We all know that, when you right click on a cell in an Excel worksheet, it is possible to change the format of the cell, from its numeric type, alignment, and text property to its surround and background color, to name just a few. But did you know that you can have the cell change its format if different conditions are met? As a simple example, if you have an income and expenses statement, you may want the bottom cell (the proverbial bottom line) to turn red if the net income is negative. This feature in Excel is called Conditional Formatting.
Though the following example is not quite in the analog sphere, I think most people will get the gist.

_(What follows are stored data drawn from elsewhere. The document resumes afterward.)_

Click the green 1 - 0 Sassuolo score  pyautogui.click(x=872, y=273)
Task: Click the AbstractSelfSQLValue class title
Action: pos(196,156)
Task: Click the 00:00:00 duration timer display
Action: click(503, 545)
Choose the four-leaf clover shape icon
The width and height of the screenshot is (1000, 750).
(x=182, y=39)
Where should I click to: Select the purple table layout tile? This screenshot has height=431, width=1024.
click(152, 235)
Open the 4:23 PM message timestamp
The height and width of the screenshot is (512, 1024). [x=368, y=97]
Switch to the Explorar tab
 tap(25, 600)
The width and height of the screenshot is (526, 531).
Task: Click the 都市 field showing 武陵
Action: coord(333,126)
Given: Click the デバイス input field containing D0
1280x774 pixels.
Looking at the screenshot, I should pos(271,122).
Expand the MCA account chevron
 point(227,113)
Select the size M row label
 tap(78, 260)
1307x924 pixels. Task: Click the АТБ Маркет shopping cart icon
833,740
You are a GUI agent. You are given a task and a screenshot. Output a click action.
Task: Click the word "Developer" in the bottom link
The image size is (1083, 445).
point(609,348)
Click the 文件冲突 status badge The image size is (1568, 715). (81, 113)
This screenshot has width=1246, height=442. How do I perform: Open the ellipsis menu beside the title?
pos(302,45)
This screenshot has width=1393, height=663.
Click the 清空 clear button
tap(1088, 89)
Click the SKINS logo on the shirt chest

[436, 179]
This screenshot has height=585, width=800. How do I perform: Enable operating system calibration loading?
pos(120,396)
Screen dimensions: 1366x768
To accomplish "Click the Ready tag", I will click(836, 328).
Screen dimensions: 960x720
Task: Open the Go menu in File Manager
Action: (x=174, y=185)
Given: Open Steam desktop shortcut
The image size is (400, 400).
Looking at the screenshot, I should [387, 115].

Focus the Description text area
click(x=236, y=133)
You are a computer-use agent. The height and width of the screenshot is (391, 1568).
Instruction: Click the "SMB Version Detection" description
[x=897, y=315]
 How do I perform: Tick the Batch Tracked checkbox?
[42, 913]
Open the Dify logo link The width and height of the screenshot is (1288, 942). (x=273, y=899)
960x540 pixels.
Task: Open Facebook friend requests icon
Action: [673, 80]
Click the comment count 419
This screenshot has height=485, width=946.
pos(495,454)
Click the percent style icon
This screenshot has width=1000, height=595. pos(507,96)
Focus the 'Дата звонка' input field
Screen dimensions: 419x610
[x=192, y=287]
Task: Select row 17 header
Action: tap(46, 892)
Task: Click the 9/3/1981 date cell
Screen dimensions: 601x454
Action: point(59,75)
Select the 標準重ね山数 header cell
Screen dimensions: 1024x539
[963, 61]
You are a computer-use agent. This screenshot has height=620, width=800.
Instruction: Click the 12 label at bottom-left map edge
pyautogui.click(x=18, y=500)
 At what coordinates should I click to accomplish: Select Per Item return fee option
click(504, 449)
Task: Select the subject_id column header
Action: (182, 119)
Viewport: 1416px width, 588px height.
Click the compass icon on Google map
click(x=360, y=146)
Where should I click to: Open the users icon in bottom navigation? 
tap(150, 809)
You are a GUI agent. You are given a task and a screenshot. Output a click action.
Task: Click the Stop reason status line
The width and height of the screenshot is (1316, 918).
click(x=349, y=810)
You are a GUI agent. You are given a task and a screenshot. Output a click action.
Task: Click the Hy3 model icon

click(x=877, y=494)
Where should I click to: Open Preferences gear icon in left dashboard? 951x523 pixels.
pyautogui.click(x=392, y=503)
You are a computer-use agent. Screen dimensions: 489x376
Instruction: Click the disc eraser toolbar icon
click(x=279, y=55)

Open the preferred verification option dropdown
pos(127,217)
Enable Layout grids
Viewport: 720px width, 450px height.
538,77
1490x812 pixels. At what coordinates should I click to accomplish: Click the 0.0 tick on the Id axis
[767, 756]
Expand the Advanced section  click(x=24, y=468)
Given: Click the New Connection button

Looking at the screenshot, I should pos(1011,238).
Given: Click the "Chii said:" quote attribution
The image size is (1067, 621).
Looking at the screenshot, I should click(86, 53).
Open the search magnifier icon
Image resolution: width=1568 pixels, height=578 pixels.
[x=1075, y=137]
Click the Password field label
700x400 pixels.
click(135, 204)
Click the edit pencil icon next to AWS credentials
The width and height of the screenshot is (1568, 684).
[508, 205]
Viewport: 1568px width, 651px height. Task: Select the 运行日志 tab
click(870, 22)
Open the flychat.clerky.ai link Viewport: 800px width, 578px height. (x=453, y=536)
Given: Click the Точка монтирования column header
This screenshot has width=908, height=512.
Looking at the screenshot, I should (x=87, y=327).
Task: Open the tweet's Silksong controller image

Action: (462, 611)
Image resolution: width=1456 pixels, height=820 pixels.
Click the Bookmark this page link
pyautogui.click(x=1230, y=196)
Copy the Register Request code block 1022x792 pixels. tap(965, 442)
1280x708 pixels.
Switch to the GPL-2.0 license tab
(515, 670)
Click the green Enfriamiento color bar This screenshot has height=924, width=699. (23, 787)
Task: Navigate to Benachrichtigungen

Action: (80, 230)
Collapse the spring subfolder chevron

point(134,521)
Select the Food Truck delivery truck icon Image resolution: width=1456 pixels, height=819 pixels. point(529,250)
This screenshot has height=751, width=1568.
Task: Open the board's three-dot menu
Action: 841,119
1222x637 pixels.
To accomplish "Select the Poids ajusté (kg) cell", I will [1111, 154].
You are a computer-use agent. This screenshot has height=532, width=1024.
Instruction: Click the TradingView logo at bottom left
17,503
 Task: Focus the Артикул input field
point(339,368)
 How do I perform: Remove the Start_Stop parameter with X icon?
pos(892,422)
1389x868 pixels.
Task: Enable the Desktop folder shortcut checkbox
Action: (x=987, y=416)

With today's microcontrollers, the serial communications controller is included in the peripheral set, and the baud rate is generated by dividing down some central clock. Asynchronous serial communications is quite tolerant of baud rate error, but it is better to minimize this error to allow for fewer connection issues with other devices. In addition, it is often necessary to support several baud rates.
Let's assume that the frequency at the input of an eight-bit divider is 1.5 MHz (set up as a cell, C1), and that the UART operates at eight times the baud rate. We also limit ourselves to an acceptable error of 3%, which appears as a value in cell F1, as you can see in Figure 1.
Laying out how we get to the results in the table will take too long for this blog. Suffice it to say that I have calculated the results for all possible eight-bit values and considered the error from the nearest standard baud rate. There are many other ways to approach this, but let's take this simplistic approach to demonstrate conditional formatting. I want to use some kind of visual indication for the different divisors I could use to be within my 3% error. I can then scroll down and easily see which rows are valid for my purpose.
It is possible to format one cell or a bunch of cells conditionally. When you copy a cell, like ordinary formatting, the conditional formatting comes along. Select all the cells in the column from H11 to H265. Select the Home tab of the ribbon, and then click on the Conditional Formatting icon. That will cause a dialogue to pop up — hopefully like the one in Figure 2.
The first five entries are shortcuts to different effects, but they all translate to an entry on the New Rule… dialogue, so you may as well select that. Five different types of rules (which correspond to the entries mentioned above) will pop up. I selected Format only cells that contain option . In Figure 3, you can see the dialogue that is presented as a response.
What I have formatted is that the cell will turn yellow if the value is between -3% and 3%. (In cell F11, notice that it is fixed to that cell.) Also notice that, when you click on the Format… button, you get the standard Format Cells dialogue, though a few options are grayed out. You can change the format to anything that is allowed in the dialogue. If you scroll down, you will notice some cells that are yellowed.
You can also set up multiple formats for the same cell. Let's say I want the text to be blue when the error is positive and red when it is negative. Figure 4 shows the formatting dialogue to do that. You can see the effects in the table to the left of the dialogue.
The dropdowns in Figure 5 will give you an idea of some of the options you can set up with the Conditional Formatting feature.
But an intriguing and potentially powerful tool is the last option in the New Formatting Rule dialogue shown in Figure 6. You can use any formula including any of Excel's functions in here. One example would be to create an alternating pattern of shaded rows, as used to be the case with fanfold computer paper. (The formula would be =row()=odd(row()) .) Where will your imagination take you?
I hope you noticed in passing in Figure 2 that it is possible to erase and edit cells that have been formatted in this way. However, it is not readily obvious which cells have been formatted conditionally. To find out, in the Home tab of the ribbon, click on the Find & Select icon in the Editing group (normally on the extreme right). Click on Go To… in the resulting menu and then the Special button in the next dialogue. As a last step, select Conditional Formats and then OK. As a result of this long-winded sequence, all the cells that have been conditionally formatted are selected.